### WHAT THIS TASK INVOLVES
Among the lines of the material, copy those that hold the string "computer".

### RECORDS FOR THIS EXERCISE

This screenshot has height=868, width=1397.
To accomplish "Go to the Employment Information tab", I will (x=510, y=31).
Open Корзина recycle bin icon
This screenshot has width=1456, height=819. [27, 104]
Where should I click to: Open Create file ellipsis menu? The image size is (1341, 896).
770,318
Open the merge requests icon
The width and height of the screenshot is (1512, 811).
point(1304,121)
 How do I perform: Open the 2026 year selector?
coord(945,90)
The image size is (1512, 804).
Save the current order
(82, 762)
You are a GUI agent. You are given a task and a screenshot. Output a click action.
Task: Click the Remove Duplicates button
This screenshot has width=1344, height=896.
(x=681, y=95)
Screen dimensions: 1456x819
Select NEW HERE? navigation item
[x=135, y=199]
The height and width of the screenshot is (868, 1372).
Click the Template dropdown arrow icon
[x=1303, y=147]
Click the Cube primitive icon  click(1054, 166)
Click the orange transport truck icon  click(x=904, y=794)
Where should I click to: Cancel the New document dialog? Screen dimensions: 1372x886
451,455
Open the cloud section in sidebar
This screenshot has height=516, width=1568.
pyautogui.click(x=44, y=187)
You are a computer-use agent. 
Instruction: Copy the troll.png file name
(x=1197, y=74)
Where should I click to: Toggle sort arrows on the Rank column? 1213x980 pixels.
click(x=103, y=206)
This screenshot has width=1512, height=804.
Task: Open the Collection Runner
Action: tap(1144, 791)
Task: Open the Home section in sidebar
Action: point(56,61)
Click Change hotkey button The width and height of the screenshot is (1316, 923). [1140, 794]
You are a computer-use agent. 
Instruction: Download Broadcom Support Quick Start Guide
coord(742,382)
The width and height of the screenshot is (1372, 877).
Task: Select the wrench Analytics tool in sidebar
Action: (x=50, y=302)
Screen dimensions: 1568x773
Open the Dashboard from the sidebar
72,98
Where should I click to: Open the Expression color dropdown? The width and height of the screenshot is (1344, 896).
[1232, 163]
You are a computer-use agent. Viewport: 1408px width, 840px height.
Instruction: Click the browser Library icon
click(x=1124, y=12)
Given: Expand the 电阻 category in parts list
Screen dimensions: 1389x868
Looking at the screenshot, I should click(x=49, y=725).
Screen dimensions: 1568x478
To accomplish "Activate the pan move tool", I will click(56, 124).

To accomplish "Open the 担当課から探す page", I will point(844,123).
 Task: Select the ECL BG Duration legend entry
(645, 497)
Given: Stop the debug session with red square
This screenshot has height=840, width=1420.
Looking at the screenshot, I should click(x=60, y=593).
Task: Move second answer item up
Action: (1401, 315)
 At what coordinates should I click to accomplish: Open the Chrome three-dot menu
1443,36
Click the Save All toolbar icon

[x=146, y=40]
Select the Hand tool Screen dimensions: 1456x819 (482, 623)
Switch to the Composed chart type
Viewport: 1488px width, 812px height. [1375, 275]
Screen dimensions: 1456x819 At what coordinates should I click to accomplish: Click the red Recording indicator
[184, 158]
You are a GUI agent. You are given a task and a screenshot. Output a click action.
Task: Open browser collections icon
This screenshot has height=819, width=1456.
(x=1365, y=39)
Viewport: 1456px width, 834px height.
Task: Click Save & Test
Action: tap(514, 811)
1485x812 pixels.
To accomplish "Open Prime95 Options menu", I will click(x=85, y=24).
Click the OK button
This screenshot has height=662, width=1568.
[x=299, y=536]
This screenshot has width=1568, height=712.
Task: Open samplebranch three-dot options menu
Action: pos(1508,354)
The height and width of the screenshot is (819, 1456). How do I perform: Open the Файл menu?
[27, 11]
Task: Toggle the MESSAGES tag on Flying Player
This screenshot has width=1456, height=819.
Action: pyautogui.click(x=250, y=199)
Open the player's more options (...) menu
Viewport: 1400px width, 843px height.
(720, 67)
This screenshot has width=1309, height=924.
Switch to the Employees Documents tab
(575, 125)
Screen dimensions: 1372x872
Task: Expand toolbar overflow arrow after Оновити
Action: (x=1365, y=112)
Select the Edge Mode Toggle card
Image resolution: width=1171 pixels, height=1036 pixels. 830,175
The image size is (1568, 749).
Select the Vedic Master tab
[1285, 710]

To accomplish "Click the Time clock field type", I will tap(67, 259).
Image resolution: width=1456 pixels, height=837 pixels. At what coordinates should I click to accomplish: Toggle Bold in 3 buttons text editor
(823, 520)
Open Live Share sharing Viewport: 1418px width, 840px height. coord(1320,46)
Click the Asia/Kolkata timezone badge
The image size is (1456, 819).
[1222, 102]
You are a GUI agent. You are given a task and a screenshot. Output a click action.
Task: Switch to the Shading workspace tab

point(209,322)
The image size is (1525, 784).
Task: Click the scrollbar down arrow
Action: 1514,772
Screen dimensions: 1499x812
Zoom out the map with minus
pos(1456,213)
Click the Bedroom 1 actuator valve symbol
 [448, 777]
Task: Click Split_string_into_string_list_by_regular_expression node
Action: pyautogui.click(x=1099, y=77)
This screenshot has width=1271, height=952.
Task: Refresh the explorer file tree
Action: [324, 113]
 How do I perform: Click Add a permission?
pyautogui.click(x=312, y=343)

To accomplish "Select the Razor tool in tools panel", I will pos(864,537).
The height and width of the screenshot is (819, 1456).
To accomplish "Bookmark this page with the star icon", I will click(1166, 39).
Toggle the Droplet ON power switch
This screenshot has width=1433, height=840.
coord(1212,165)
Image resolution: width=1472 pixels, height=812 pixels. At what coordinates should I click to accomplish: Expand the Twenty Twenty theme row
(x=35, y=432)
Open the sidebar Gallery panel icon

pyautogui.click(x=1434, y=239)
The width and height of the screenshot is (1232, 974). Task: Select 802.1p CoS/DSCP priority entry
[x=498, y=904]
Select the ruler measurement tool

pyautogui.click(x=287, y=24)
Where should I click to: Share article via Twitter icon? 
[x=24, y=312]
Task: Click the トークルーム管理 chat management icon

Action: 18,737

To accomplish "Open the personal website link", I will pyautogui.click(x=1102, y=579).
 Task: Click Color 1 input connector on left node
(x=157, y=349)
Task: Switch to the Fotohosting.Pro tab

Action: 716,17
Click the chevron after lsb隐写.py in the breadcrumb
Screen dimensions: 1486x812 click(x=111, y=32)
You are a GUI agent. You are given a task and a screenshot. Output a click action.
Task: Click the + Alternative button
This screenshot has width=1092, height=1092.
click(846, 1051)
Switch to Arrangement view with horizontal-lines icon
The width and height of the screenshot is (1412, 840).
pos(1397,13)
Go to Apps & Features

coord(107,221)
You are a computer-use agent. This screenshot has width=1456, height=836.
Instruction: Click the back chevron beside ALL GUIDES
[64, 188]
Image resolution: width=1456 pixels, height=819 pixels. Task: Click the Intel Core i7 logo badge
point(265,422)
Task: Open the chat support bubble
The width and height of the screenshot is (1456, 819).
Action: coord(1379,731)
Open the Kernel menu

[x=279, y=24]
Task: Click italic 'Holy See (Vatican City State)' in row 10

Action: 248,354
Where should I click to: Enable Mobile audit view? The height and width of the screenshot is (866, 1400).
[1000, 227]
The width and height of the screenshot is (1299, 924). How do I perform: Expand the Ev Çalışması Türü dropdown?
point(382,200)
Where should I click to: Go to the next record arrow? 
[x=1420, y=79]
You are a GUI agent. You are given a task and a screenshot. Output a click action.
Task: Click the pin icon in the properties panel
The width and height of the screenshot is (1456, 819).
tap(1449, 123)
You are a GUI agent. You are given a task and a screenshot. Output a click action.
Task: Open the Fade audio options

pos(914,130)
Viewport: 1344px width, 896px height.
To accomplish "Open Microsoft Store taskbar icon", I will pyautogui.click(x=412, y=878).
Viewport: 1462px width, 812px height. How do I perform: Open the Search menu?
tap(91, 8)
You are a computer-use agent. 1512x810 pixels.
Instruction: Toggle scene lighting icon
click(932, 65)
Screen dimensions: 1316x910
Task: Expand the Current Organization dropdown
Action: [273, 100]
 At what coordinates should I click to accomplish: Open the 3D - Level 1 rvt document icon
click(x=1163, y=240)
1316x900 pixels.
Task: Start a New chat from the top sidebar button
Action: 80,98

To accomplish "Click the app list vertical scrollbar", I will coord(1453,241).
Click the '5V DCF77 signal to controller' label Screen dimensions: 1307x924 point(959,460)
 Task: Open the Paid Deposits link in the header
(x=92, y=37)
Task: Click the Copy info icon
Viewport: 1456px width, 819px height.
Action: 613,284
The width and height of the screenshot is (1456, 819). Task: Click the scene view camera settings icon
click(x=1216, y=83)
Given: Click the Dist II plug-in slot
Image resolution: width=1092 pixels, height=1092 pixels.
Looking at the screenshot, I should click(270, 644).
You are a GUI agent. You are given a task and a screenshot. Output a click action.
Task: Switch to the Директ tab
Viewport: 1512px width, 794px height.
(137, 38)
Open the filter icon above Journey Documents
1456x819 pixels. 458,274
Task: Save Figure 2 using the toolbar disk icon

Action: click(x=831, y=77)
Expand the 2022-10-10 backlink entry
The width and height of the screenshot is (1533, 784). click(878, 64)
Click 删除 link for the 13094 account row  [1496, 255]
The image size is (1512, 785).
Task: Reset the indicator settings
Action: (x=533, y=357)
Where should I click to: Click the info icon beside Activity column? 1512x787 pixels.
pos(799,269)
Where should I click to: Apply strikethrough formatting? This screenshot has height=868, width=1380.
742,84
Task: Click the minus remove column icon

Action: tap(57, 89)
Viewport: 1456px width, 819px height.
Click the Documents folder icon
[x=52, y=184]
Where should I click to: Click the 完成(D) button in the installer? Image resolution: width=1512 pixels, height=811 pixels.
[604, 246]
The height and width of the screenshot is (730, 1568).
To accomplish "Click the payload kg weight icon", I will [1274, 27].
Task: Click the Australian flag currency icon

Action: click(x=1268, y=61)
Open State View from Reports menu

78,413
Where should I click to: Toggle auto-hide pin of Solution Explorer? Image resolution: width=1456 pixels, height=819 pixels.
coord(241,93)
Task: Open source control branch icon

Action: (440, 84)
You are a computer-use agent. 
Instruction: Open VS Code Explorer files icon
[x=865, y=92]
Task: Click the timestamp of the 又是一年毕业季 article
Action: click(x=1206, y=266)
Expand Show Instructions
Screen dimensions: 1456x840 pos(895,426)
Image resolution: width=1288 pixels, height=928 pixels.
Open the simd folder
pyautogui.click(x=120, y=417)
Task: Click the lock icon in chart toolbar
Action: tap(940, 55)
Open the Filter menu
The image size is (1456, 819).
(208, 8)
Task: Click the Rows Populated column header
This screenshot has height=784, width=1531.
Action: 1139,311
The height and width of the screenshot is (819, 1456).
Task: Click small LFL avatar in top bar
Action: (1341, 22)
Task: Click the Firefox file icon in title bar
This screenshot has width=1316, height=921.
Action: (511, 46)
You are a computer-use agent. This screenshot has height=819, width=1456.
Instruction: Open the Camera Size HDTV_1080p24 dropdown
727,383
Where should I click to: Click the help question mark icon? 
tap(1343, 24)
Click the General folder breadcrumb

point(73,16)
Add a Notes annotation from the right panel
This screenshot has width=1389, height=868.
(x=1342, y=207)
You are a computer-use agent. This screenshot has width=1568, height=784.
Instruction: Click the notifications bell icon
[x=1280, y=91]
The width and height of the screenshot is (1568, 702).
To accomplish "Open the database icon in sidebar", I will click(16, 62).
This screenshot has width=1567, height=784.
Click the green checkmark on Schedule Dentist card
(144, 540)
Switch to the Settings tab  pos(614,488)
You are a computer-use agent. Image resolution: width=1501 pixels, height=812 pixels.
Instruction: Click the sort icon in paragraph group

### RESPONSE TO THE EXERCISE
You are a computer-use agent. 
You are a computer-use agent. 
You are a computer-use agent. Viewport: 1408px width, 840px height.
You are a computer-use agent. This screenshot has width=1456, height=836.
You are a computer-use agent. 1512x810 pixels.
You are a computer-use agent. 
You are a computer-use agent. This screenshot has height=819, width=1456.
You are a computer-use agent. This screenshot has width=1568, height=784.
You are a computer-use agent. Image resolution: width=1501 pixels, height=812 pixels.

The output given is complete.